A perspetiva de um homem num mundo tão igual.

"Cristina": a vergonha de uma capa!

por Ismael Sousa, em 07.07.17

“Todos os seres humanos nascem livres e iguais em dignidade e em direitos. Dotados de razão e de consciência, devem agir uns para com os outros em espírito de fraternidade.”

 

Todos os dias somos bombardeados com coisas que nos escandalizam, com coisas que vão contra os nossos princípios, bem como aquilo que consideramos normal. Todos os dias o mundo está em constante mudança, em constante evolução, em inevitável mudança. Coisas novas se descobrem, novos assuntos são trazidos à ribalta. Este é o mundo onde nasci, o mundo onde vivemos. É a razão humana e a ininterrupta evolução de Darwin.

 

Crescemos com as nossas ideias, com aquilo que vamos apreendendo e formando na nossa mente, segundo costumes e tradições. E como seres humanos que somos, vamos classificando como bom e mau aquilo com que nos defrontamos. Há ideias e ideais que mantemos, outros que revíramos totalmente e ainda aqueles que vamos moldando. Somos inerentes à mudança. O que hoje estranhamos, amanhã entranhamos.

 

A bomba rebentou com uma partilha nas redes sociais e outros meios. Na véspera do lançamento mensal da afamada revista “Cristina”, a diretora da revista, a própria Cristina Ferreira, partilhou as duas capas possíveis de encontrar nas bancas, no dia seguinte. Sob o título “isto choca?” onde se via Cristina Ferreira a beijar um homem, apareciam mais duas capas, aquelas que sairiam para as bancas: duas mulheres a beijarem-se e dois homens a beijarem-se. O caos, a polémica, a controvérsia estavam instaladas. As reações foram inúmeras, tanto positivas como negativas. E, para mim, surge o escândalo.

 

Vivemos em pleno século XXI. Celebrámos, há poucos dias, a abolição da pena de morte em Portugal, fizemos história neste último ano. Acreditamos numa mentalidade aberta e em mudança. Pelo menos eu acredito, mas parece-me que me desiludi. Sempre acreditei nas pessoas e na sua capacidade de mudança, mas ontem senti vergonha. Vergonha e desilusão. As redes sociais facilitam-nos em ver tudo, principalmente quando as coisas não são boas, parecem um vírus que se espalha com uma enorme rapidez. A capa da revista “Cristina” estava a chocar o povo português que se sai com o seu pior lado. Os comentários que apareceram não são dignos de serem citados. Há linguagem e homofobia em exagero. O lado negro dos portugueses demonstra-se.Vivemos no século XXI mas com uma mentalidade do século XV.

 

A capa da revista é polémica, sem dúvida, porque é das poucas (se não a única) a mostrar algo deste tipo em Portugal.

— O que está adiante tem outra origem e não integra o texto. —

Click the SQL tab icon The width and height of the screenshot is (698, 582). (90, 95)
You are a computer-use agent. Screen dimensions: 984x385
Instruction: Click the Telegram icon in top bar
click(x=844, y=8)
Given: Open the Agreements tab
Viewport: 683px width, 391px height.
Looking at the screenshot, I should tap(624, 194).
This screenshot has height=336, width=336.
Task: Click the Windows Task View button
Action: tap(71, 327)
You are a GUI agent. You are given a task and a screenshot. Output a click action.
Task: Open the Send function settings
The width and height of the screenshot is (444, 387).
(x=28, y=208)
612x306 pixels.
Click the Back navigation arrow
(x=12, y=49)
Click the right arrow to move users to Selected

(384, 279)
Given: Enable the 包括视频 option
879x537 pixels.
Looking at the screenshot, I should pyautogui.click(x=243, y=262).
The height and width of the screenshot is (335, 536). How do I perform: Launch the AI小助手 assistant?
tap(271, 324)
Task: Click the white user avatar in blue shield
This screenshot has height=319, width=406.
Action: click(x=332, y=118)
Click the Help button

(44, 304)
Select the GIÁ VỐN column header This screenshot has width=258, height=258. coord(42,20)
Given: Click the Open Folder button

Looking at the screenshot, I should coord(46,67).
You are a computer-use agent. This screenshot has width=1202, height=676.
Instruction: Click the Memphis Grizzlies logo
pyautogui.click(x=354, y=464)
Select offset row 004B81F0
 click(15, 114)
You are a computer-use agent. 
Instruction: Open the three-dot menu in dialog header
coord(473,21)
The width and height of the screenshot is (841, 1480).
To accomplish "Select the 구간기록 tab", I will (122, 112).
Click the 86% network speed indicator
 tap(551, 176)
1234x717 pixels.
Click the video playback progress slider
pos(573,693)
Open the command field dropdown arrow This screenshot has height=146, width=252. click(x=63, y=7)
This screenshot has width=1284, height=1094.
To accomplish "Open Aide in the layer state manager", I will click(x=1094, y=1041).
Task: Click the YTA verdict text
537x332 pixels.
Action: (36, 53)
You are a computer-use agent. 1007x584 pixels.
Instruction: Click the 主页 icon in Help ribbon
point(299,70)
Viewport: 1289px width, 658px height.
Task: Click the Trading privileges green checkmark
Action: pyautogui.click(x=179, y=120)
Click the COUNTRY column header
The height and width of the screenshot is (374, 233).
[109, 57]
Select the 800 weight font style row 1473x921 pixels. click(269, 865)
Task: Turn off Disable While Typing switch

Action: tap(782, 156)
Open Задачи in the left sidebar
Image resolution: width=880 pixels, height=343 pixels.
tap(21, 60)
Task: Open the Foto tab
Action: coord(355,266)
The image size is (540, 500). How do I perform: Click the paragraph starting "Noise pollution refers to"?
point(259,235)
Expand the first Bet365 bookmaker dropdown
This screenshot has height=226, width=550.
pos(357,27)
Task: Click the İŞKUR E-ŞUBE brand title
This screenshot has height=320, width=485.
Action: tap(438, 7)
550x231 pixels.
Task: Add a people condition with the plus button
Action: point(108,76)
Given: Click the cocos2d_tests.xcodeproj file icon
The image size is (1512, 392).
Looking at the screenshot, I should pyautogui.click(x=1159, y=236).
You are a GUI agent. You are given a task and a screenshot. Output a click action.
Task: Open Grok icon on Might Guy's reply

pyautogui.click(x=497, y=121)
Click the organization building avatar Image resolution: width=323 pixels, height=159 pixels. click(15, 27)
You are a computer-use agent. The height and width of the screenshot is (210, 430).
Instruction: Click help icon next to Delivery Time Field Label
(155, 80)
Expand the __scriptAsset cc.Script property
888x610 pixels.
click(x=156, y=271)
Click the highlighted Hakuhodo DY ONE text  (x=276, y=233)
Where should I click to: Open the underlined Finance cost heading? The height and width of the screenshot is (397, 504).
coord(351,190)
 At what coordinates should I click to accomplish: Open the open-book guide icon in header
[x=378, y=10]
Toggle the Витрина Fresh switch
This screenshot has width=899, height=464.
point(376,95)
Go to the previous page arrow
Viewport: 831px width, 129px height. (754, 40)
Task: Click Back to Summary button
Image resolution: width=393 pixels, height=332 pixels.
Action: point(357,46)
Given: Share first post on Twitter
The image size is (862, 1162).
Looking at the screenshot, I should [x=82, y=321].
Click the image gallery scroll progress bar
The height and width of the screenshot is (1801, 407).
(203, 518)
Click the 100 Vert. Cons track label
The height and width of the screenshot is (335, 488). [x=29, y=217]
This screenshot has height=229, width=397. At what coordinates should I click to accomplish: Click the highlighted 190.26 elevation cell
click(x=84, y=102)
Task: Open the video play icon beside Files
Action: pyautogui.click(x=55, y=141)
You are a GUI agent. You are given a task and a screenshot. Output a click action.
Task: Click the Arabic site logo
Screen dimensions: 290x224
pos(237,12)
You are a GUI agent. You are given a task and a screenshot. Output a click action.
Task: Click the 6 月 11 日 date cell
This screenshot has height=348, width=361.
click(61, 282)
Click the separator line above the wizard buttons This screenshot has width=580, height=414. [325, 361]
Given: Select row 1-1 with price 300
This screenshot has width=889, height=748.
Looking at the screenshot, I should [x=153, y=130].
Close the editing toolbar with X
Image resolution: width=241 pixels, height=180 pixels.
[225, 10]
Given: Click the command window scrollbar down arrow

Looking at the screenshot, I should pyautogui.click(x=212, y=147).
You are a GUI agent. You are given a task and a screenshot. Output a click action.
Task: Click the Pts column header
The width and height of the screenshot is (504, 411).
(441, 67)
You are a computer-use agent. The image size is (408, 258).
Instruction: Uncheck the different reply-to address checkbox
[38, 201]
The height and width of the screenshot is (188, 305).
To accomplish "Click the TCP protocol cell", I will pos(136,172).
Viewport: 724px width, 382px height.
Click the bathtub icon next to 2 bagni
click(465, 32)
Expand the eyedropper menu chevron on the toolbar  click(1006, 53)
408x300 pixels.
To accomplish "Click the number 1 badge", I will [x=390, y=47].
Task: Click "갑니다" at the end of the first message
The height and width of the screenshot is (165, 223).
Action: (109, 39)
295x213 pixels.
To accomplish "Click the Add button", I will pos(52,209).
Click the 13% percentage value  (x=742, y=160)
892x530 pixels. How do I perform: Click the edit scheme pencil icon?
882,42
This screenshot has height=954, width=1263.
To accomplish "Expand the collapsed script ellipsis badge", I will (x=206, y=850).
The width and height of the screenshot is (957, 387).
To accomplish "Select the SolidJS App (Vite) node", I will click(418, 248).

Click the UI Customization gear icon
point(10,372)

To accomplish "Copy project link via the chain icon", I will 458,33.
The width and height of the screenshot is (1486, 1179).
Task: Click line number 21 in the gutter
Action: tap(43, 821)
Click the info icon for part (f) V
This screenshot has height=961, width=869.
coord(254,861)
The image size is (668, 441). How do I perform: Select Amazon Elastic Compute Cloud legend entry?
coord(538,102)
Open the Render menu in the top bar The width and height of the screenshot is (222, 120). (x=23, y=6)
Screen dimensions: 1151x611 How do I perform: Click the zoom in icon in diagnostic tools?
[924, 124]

Como tudo há quem goste e quem não goste. Mas daí a mostrarem a sua ignorância, vai um grande passo. Não concebo, na minha ideia, que se digam tantas barbaridades como as que foram ditas. Fala-se em aceitar ou não aceitar. Para mim, ninguém tem que aceitar ou não aceitar. As pessoas gostam do que gostam e cada um tem a sua ideia. Temos que respeitar. Somos livres de ter a nossa opinião, livres da expressar. Mas quando isso interfere na dignidade do outro, não temos direito nenhum. A minha liberdade acaba onde começa a do outro.

 

O beijo entre dois homens tem sido o principal motivo de todo o escândalo. Sobre o beijo entre duas mulheres, poucos se manifestam de forma tão agressiva. Algumas pessoas falam no que está capa poderá fazer aos seus filhos. É muito estranho que isso aconteça, que dois homens aos beijos seja “traumático” para uma criança. E uma mulher/homem despidos nas capas de revistas nas bancas?! É uma criança morta numa praia?! E a guerra?! Isto não é traumático?!

 

Comecei este texto com o primeiro artigo de “Os Direitos do Homem”. “Iguais em dignidade e direitos”, mas parece que não. Parece que só alguns podem usufruir disto. Cada vez mais se assiste a uma desvalorização de valores. Na televisão existem programas totalmente sexuais, onde a traição e o “eros” é o principal. Valorizam-se corpos em vez de personalidades. Mas isso é correto. Agora aceitar que dois seres do mesmo sexo se amem, que vivam em valores e dignidade, não! Isso é contranatura.

 

A minha opinião/posição em relação a esse tema, guardo-a para mim. Se me escandaliza? Não! Em minha casa, ao contrário de muitas, a revista “Cristina” entrou, como todos os meses. Os artigos estão lidos. Contra tanta coisa, sinto-me feliz por aqueles dois casais serem felizes, por viverem com mais valor que muitos casais heterossexuais. É preciso ter coragem para lançar uma revista com uma capa destas. É preciso ir contra muita coisa. É preciso fazê-lo. Contra todos os riscos, contra todos os tabús. O tema está mais que presente na nossa sociedade, temos que viver com ele.

 

A diferença é sempre contraditória. Eu, por várias vezes, fui rotulado de “gay”, somente porque não namorava, porque não namoro. É uma opção minha, mas isso mexe com as pessoas. Todas as semanas ouço que tenho de arranjar uma namorada, uma pessoa para a minha vida. E quem disse que quero?! Porque não posso viver sozinho e mesmo assim ser feliz?! Porque temos de ser todos iguais?! Cada um sabe da sua vida e vivi-a da forma que se sente mais feliz! Sou diferente e isso incomoda muita gente. E como eu, muitos sentem a dor da diferença, a rejeição dessa ideia.

 

Parabéns Cristina Ferreira pela coragem de derrubares tabús, pela coragem de seres diferente, por falares no que muitos não falam. Obrigado Cristina Ferreira por, com esta capa, ajudares tanta gente, por criares incómodo, por trazeres a público aquilo que se fala por entre dentes. Espero, sinceramente, que com isto abras mentes, abras portas de armários. Ser gay, bi ou hetero, são todos seres humanos. Temos todos direitos, como temos todos deveres. Aceito e gosto da diferença. Obrigado aos casais que posaram para as capas. Obrigado por tomarem essa coragem mesmo sabendo as represálias que poderiam vir a sofrer.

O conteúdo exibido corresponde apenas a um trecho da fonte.